··· Data supplied ···
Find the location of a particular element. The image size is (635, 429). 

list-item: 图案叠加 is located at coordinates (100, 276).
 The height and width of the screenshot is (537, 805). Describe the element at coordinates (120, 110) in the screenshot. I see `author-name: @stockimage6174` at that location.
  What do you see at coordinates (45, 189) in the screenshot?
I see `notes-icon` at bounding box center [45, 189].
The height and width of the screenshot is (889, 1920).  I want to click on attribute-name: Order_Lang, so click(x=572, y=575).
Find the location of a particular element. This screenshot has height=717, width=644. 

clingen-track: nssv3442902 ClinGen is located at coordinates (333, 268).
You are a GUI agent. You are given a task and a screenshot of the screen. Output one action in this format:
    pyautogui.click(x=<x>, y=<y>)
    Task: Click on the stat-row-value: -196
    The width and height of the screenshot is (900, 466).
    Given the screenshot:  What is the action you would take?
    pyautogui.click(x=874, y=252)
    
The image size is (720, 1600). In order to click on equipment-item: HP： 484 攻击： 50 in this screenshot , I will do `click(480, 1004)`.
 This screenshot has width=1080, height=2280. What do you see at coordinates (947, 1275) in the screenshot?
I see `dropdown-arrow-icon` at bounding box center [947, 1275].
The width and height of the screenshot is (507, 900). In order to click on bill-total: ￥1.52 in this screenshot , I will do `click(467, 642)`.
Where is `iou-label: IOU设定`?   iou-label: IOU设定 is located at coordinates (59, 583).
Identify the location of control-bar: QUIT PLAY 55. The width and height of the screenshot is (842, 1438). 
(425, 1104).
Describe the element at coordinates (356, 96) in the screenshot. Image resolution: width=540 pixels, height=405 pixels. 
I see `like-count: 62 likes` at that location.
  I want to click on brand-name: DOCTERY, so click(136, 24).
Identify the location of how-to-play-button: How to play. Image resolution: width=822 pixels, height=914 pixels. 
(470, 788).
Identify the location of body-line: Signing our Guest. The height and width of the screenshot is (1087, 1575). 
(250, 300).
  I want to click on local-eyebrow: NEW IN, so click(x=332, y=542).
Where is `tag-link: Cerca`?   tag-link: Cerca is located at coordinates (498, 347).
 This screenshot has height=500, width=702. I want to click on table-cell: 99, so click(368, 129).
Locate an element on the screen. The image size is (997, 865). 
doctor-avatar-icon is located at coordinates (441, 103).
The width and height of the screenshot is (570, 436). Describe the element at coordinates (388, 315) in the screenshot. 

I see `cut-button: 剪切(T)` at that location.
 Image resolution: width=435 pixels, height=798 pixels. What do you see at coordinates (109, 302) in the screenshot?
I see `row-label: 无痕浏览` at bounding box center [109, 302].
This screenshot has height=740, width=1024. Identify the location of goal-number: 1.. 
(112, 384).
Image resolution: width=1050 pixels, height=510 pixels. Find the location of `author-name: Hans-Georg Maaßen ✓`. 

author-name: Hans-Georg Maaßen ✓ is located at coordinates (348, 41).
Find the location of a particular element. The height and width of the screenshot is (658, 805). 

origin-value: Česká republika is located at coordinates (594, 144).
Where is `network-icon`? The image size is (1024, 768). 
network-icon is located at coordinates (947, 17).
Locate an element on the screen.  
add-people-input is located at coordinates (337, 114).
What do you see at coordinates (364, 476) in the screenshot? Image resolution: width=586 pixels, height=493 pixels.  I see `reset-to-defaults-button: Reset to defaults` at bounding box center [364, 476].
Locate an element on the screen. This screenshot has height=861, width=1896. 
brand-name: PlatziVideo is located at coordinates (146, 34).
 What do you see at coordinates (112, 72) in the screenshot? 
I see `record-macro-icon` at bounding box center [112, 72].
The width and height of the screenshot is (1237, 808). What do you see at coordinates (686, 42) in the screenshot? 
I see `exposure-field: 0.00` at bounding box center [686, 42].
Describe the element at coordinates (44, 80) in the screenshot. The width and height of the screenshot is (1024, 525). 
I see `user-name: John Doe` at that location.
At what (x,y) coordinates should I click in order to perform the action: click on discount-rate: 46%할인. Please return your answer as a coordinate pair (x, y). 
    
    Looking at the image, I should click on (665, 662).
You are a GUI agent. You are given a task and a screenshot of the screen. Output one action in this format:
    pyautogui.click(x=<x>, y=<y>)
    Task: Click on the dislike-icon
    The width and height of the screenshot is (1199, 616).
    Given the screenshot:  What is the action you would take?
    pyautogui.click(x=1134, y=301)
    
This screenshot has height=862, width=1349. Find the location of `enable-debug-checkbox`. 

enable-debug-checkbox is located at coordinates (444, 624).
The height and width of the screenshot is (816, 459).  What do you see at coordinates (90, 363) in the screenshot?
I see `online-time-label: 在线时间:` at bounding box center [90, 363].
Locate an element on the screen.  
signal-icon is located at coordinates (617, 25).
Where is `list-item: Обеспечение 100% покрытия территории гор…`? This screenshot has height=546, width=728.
···
Activity —
Please rewrite all of the lines above, changing "GUI agent" to "UI automation agent" everywhere and leaving everything else as it is.

Exercise response —
Find the location of a particular element. The image size is (635, 429). 

list-item: 图案叠加 is located at coordinates (100, 276).
 The height and width of the screenshot is (537, 805). Describe the element at coordinates (120, 110) in the screenshot. I see `author-name: @stockimage6174` at that location.
  What do you see at coordinates (45, 189) in the screenshot?
I see `notes-icon` at bounding box center [45, 189].
The height and width of the screenshot is (889, 1920).  I want to click on attribute-name: Order_Lang, so click(x=572, y=575).
Find the location of a particular element. This screenshot has height=717, width=644. 

clingen-track: nssv3442902 ClinGen is located at coordinates (333, 268).
You are a UI automation agent. You are given a task and a screenshot of the screen. Output one action in this format:
    pyautogui.click(x=<x>, y=<y>)
    Task: Click on the stat-row-value: -196
    The width and height of the screenshot is (900, 466).
    Given the screenshot:  What is the action you would take?
    pyautogui.click(x=874, y=252)
    
The image size is (720, 1600). In order to click on equipment-item: HP： 484 攻击： 50 in this screenshot , I will do `click(480, 1004)`.
 This screenshot has width=1080, height=2280. What do you see at coordinates (947, 1275) in the screenshot?
I see `dropdown-arrow-icon` at bounding box center [947, 1275].
The width and height of the screenshot is (507, 900). In order to click on bill-total: ￥1.52 in this screenshot , I will do `click(467, 642)`.
Where is `iou-label: IOU设定`?   iou-label: IOU设定 is located at coordinates (59, 583).
Identify the location of control-bar: QUIT PLAY 55. The width and height of the screenshot is (842, 1438). 
(425, 1104).
Describe the element at coordinates (356, 96) in the screenshot. Image resolution: width=540 pixels, height=405 pixels. 
I see `like-count: 62 likes` at that location.
  I want to click on brand-name: DOCTERY, so click(136, 24).
Identify the location of how-to-play-button: How to play. Image resolution: width=822 pixels, height=914 pixels. 
(470, 788).
Identify the location of body-line: Signing our Guest. The height and width of the screenshot is (1087, 1575). 
(250, 300).
  I want to click on local-eyebrow: NEW IN, so click(x=332, y=542).
Where is `tag-link: Cerca`?   tag-link: Cerca is located at coordinates (498, 347).
 This screenshot has height=500, width=702. I want to click on table-cell: 99, so click(368, 129).
Locate an element on the screen. The image size is (997, 865). 
doctor-avatar-icon is located at coordinates (441, 103).
The width and height of the screenshot is (570, 436). Describe the element at coordinates (388, 315) in the screenshot. 

I see `cut-button: 剪切(T)` at that location.
 Image resolution: width=435 pixels, height=798 pixels. What do you see at coordinates (109, 302) in the screenshot?
I see `row-label: 无痕浏览` at bounding box center [109, 302].
This screenshot has height=740, width=1024. Identify the location of goal-number: 1.. 
(112, 384).
Image resolution: width=1050 pixels, height=510 pixels. Find the location of `author-name: Hans-Georg Maaßen ✓`. 

author-name: Hans-Georg Maaßen ✓ is located at coordinates (348, 41).
Find the location of a particular element. The height and width of the screenshot is (658, 805). 

origin-value: Česká republika is located at coordinates (594, 144).
Where is `network-icon`? The image size is (1024, 768). 
network-icon is located at coordinates (947, 17).
Locate an element on the screen.  
add-people-input is located at coordinates (337, 114).
What do you see at coordinates (364, 476) in the screenshot? Image resolution: width=586 pixels, height=493 pixels.  I see `reset-to-defaults-button: Reset to defaults` at bounding box center [364, 476].
Locate an element on the screen. This screenshot has height=861, width=1896. 
brand-name: PlatziVideo is located at coordinates (146, 34).
 What do you see at coordinates (112, 72) in the screenshot? 
I see `record-macro-icon` at bounding box center [112, 72].
The width and height of the screenshot is (1237, 808). What do you see at coordinates (686, 42) in the screenshot? 
I see `exposure-field: 0.00` at bounding box center [686, 42].
Describe the element at coordinates (44, 80) in the screenshot. The width and height of the screenshot is (1024, 525). 
I see `user-name: John Doe` at that location.
At what (x,y) coordinates should I click in order to perform the action: click on discount-rate: 46%할인. Please return your answer as a coordinate pair (x, y). 
    
    Looking at the image, I should click on (665, 662).
You are a UI automation agent. You are given a task and a screenshot of the screen. Output one action in this format:
    pyautogui.click(x=<x>, y=<y>)
    Task: Click on the dislike-icon
    The width and height of the screenshot is (1199, 616).
    Given the screenshot:  What is the action you would take?
    pyautogui.click(x=1134, y=301)
    
This screenshot has height=862, width=1349. Find the location of `enable-debug-checkbox`. 

enable-debug-checkbox is located at coordinates (444, 624).
The height and width of the screenshot is (816, 459).  What do you see at coordinates (90, 363) in the screenshot?
I see `online-time-label: 在线时间:` at bounding box center [90, 363].
Locate an element on the screen.  
signal-icon is located at coordinates (617, 25).
Where is `list-item: Обеспечение 100% покрытия территории гор…`? This screenshot has height=546, width=728.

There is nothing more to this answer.